*ASSIGNED TASK:*
Nothing more is wanted than an exact repeat of the data below.

*GIVEN INFORMATION:*

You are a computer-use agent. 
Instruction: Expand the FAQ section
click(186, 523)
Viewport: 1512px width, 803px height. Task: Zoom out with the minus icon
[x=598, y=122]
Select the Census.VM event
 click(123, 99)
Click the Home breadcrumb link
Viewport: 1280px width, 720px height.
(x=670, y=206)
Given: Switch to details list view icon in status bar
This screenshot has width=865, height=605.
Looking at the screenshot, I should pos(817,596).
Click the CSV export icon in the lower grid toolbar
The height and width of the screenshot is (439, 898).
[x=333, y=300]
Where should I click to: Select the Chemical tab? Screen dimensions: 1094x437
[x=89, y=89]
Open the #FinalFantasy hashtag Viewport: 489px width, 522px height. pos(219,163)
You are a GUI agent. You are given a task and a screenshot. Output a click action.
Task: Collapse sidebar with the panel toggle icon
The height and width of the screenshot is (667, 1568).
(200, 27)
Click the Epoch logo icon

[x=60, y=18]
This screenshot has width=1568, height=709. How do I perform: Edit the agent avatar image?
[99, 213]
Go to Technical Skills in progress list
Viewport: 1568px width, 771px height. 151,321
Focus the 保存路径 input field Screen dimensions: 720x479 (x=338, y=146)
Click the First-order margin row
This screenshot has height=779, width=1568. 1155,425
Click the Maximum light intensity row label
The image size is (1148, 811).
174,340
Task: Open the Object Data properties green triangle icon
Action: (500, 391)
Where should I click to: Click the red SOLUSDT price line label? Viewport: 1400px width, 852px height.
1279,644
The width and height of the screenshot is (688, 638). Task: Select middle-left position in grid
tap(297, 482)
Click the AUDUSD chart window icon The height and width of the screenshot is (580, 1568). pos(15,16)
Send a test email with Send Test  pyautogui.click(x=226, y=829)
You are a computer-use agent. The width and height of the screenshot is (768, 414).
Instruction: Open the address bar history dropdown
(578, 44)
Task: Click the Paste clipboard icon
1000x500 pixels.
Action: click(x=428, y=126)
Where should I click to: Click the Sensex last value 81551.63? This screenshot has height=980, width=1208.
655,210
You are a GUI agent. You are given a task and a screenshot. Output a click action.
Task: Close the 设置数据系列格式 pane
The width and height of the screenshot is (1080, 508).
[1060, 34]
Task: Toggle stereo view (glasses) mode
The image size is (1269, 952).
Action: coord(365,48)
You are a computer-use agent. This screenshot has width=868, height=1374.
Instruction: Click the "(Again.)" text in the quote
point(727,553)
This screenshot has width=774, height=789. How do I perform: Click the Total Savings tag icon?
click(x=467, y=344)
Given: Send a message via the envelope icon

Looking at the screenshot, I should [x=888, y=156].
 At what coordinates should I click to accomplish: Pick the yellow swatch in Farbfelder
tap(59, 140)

*PROBLEM SOLUTION:*
You are a computer-use agent. 
Instruction: Expand the FAQ section
click(186, 523)
Viewport: 1512px width, 803px height. Task: Zoom out with the minus icon
[x=598, y=122]
Select the Census.VM event
 click(123, 99)
Click the Home breadcrumb link
Viewport: 1280px width, 720px height.
(x=670, y=206)
Given: Switch to details list view icon in status bar
This screenshot has width=865, height=605.
Looking at the screenshot, I should pos(817,596).
Click the CSV export icon in the lower grid toolbar
The height and width of the screenshot is (439, 898).
[x=333, y=300]
Where should I click to: Select the Chemical tab? Screen dimensions: 1094x437
[x=89, y=89]
Open the #FinalFantasy hashtag Viewport: 489px width, 522px height. pos(219,163)
You are a GUI agent. You are given a task and a screenshot. Output a click action.
Task: Collapse sidebar with the panel toggle icon
The height and width of the screenshot is (667, 1568).
(200, 27)
Click the Epoch logo icon

[x=60, y=18]
This screenshot has width=1568, height=709. How do I perform: Edit the agent avatar image?
[99, 213]
Go to Technical Skills in progress list
Viewport: 1568px width, 771px height. 151,321
Focus the 保存路径 input field Screen dimensions: 720x479 (x=338, y=146)
Click the First-order margin row
This screenshot has height=779, width=1568. 1155,425
Click the Maximum light intensity row label
The image size is (1148, 811).
174,340
Task: Open the Object Data properties green triangle icon
Action: (500, 391)
Where should I click to: Click the red SOLUSDT price line label? Viewport: 1400px width, 852px height.
1279,644
The width and height of the screenshot is (688, 638). Task: Select middle-left position in grid
tap(297, 482)
Click the AUDUSD chart window icon The height and width of the screenshot is (580, 1568). pos(15,16)
Send a test email with Send Test  pyautogui.click(x=226, y=829)
You are a computer-use agent. The width and height of the screenshot is (768, 414).
Instruction: Open the address bar history dropdown
(578, 44)
Task: Click the Paste clipboard icon
1000x500 pixels.
Action: click(x=428, y=126)
Where should I click to: Click the Sensex last value 81551.63? This screenshot has height=980, width=1208.
655,210
You are a GUI agent. You are given a task and a screenshot. Output a click action.
Task: Close the 设置数据系列格式 pane
The width and height of the screenshot is (1080, 508).
[1060, 34]
Task: Toggle stereo view (glasses) mode
The image size is (1269, 952).
Action: coord(365,48)
You are a computer-use agent. This screenshot has width=868, height=1374.
Instruction: Click the "(Again.)" text in the quote
point(727,553)
This screenshot has width=774, height=789. How do I perform: Click the Total Savings tag icon?
click(x=467, y=344)
Given: Send a message via the envelope icon

Looking at the screenshot, I should [x=888, y=156].
 At what coordinates should I click to accomplish: Pick the yellow swatch in Farbfelder
tap(59, 140)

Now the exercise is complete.